-- Start Records for processing --

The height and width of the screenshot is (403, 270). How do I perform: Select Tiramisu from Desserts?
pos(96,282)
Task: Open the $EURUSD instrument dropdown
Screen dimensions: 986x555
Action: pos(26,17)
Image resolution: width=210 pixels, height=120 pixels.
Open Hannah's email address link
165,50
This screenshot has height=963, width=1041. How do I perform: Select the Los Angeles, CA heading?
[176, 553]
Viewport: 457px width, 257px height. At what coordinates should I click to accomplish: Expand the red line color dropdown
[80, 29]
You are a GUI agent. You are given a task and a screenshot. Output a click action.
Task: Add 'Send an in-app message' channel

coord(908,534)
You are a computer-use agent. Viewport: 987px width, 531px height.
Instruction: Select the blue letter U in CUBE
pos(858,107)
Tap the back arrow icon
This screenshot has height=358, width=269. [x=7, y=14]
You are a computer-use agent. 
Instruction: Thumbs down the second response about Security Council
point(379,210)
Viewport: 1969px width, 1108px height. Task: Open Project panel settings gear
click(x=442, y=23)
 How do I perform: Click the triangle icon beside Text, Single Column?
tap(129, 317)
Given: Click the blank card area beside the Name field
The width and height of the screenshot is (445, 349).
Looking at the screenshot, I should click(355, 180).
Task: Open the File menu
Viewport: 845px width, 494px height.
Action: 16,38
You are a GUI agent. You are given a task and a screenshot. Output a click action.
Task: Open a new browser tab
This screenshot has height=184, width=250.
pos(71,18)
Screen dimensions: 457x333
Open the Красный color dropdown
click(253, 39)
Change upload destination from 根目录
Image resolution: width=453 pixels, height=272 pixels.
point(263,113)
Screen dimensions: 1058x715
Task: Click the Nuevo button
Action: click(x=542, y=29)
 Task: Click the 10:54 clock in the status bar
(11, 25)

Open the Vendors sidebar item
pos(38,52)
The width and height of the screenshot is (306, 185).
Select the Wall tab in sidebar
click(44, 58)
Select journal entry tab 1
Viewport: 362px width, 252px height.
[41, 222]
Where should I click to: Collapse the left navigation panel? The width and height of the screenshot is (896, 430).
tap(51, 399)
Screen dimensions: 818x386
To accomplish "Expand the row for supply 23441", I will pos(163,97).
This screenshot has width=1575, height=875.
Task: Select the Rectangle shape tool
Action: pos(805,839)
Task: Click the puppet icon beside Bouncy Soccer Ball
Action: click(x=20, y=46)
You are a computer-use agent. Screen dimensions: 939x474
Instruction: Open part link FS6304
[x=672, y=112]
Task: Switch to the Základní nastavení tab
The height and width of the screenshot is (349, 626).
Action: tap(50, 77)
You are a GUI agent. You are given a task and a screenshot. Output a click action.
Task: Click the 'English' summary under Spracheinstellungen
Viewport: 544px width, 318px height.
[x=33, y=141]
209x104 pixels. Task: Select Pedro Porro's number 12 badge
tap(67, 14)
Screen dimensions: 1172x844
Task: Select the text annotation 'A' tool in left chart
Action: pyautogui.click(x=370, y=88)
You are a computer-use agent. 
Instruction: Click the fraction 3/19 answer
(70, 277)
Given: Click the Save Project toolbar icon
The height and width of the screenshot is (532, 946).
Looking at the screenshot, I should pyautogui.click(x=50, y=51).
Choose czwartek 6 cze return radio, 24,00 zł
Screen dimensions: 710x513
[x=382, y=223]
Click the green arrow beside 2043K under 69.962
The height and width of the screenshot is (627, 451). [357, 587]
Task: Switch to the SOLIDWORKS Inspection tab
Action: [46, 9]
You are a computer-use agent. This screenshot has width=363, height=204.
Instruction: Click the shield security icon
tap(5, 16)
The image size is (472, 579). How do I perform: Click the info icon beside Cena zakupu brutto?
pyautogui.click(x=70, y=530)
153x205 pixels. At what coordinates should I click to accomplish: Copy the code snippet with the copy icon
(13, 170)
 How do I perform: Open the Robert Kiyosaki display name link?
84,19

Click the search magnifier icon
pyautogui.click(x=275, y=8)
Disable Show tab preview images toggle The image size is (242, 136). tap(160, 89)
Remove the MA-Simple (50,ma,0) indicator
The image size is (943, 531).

-- End Records for processing --

### What to do:
Reproduce all of the material above line by line, keeping every character unchanged.

### Written solution:
The height and width of the screenshot is (403, 270). How do I perform: Select Tiramisu from Desserts?
pos(96,282)
Task: Open the $EURUSD instrument dropdown
Screen dimensions: 986x555
Action: pos(26,17)
Image resolution: width=210 pixels, height=120 pixels.
Open Hannah's email address link
165,50
This screenshot has height=963, width=1041. How do I perform: Select the Los Angeles, CA heading?
[176, 553]
Viewport: 457px width, 257px height. At what coordinates should I click to accomplish: Expand the red line color dropdown
[80, 29]
You are a GUI agent. You are given a task and a screenshot. Output a click action.
Task: Add 'Send an in-app message' channel

coord(908,534)
You are a computer-use agent. Viewport: 987px width, 531px height.
Instruction: Select the blue letter U in CUBE
pos(858,107)
Tap the back arrow icon
This screenshot has height=358, width=269. [x=7, y=14]
You are a computer-use agent. 
Instruction: Thumbs down the second response about Security Council
point(379,210)
Viewport: 1969px width, 1108px height. Task: Open Project panel settings gear
click(x=442, y=23)
 How do I perform: Click the triangle icon beside Text, Single Column?
tap(129, 317)
Given: Click the blank card area beside the Name field
The width and height of the screenshot is (445, 349).
Looking at the screenshot, I should click(355, 180).
Task: Open the File menu
Viewport: 845px width, 494px height.
Action: 16,38
You are a GUI agent. You are given a task and a screenshot. Output a click action.
Task: Open a new browser tab
This screenshot has height=184, width=250.
pos(71,18)
Screen dimensions: 457x333
Open the Красный color dropdown
click(253, 39)
Change upload destination from 根目录
Image resolution: width=453 pixels, height=272 pixels.
point(263,113)
Screen dimensions: 1058x715
Task: Click the Nuevo button
Action: click(x=542, y=29)
 Task: Click the 10:54 clock in the status bar
(11, 25)

Open the Vendors sidebar item
pos(38,52)
The width and height of the screenshot is (306, 185).
Select the Wall tab in sidebar
click(44, 58)
Select journal entry tab 1
Viewport: 362px width, 252px height.
[41, 222]
Where should I click to: Collapse the left navigation panel? The width and height of the screenshot is (896, 430).
tap(51, 399)
Screen dimensions: 818x386
To accomplish "Expand the row for supply 23441", I will pos(163,97).
This screenshot has width=1575, height=875.
Task: Select the Rectangle shape tool
Action: pos(805,839)
Task: Click the puppet icon beside Bouncy Soccer Ball
Action: click(x=20, y=46)
You are a computer-use agent. Screen dimensions: 939x474
Instruction: Open part link FS6304
[x=672, y=112]
Task: Switch to the Základní nastavení tab
The height and width of the screenshot is (349, 626).
Action: tap(50, 77)
You are a GUI agent. You are given a task and a screenshot. Output a click action.
Task: Click the 'English' summary under Spracheinstellungen
Viewport: 544px width, 318px height.
[x=33, y=141]
209x104 pixels. Task: Select Pedro Porro's number 12 badge
tap(67, 14)
Screen dimensions: 1172x844
Task: Select the text annotation 'A' tool in left chart
Action: pyautogui.click(x=370, y=88)
You are a computer-use agent. 
Instruction: Click the fraction 3/19 answer
(70, 277)
Given: Click the Save Project toolbar icon
The height and width of the screenshot is (532, 946).
Looking at the screenshot, I should pyautogui.click(x=50, y=51).
Choose czwartek 6 cze return radio, 24,00 zł
Screen dimensions: 710x513
[x=382, y=223]
Click the green arrow beside 2043K under 69.962
The height and width of the screenshot is (627, 451). [357, 587]
Task: Switch to the SOLIDWORKS Inspection tab
Action: [46, 9]
You are a computer-use agent. This screenshot has width=363, height=204.
Instruction: Click the shield security icon
tap(5, 16)
The image size is (472, 579). How do I perform: Click the info icon beside Cena zakupu brutto?
pyautogui.click(x=70, y=530)
153x205 pixels. At what coordinates should I click to accomplish: Copy the code snippet with the copy icon
(13, 170)
 How do I perform: Open the Robert Kiyosaki display name link?
84,19

Click the search magnifier icon
pyautogui.click(x=275, y=8)
Disable Show tab preview images toggle The image size is (242, 136). tap(160, 89)
Remove the MA-Simple (50,ma,0) indicator
The image size is (943, 531).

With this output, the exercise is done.